** What is expected **
What lines below hold the string "dimensions"? Copy them all.

[[ Material supplied open ]]

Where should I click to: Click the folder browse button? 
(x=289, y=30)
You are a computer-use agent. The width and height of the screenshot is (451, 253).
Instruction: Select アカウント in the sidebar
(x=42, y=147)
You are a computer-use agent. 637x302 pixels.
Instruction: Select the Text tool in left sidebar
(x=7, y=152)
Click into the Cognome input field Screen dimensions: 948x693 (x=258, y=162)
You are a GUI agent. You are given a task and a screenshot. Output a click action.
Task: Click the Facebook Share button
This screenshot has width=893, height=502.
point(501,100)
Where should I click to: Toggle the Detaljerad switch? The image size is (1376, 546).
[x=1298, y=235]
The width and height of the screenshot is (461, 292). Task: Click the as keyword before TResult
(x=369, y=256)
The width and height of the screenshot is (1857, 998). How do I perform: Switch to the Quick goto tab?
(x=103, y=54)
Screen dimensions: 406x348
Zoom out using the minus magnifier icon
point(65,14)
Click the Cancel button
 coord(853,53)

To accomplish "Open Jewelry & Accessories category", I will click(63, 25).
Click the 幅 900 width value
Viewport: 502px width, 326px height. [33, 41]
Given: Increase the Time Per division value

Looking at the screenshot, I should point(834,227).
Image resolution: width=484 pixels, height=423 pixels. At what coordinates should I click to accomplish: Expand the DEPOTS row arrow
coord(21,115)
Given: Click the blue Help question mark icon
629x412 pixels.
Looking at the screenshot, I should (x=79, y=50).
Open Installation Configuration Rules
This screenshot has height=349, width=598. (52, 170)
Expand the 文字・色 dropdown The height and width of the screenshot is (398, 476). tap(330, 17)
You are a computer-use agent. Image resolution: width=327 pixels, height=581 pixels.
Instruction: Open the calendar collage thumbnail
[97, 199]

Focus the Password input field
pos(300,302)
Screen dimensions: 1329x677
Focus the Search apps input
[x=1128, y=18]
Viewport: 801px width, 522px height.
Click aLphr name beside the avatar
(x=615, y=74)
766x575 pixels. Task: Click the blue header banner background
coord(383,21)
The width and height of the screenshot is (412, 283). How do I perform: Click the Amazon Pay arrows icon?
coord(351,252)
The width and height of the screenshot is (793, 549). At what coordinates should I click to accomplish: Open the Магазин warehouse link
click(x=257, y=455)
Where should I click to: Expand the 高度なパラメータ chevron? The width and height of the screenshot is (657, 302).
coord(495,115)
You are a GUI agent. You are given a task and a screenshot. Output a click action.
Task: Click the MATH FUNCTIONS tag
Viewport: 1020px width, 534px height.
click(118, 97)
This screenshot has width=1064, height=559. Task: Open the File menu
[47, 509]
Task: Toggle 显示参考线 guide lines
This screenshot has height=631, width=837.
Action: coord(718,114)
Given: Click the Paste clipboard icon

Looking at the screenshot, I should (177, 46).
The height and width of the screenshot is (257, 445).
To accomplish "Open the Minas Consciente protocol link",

[[ Material supplied closed ]]

** Solution for this exercise **
Click into the Cognome input field Screen dimensions: 948x693 (x=258, y=162)
Screen dimensions: 406x348
Screen dimensions: 1329x677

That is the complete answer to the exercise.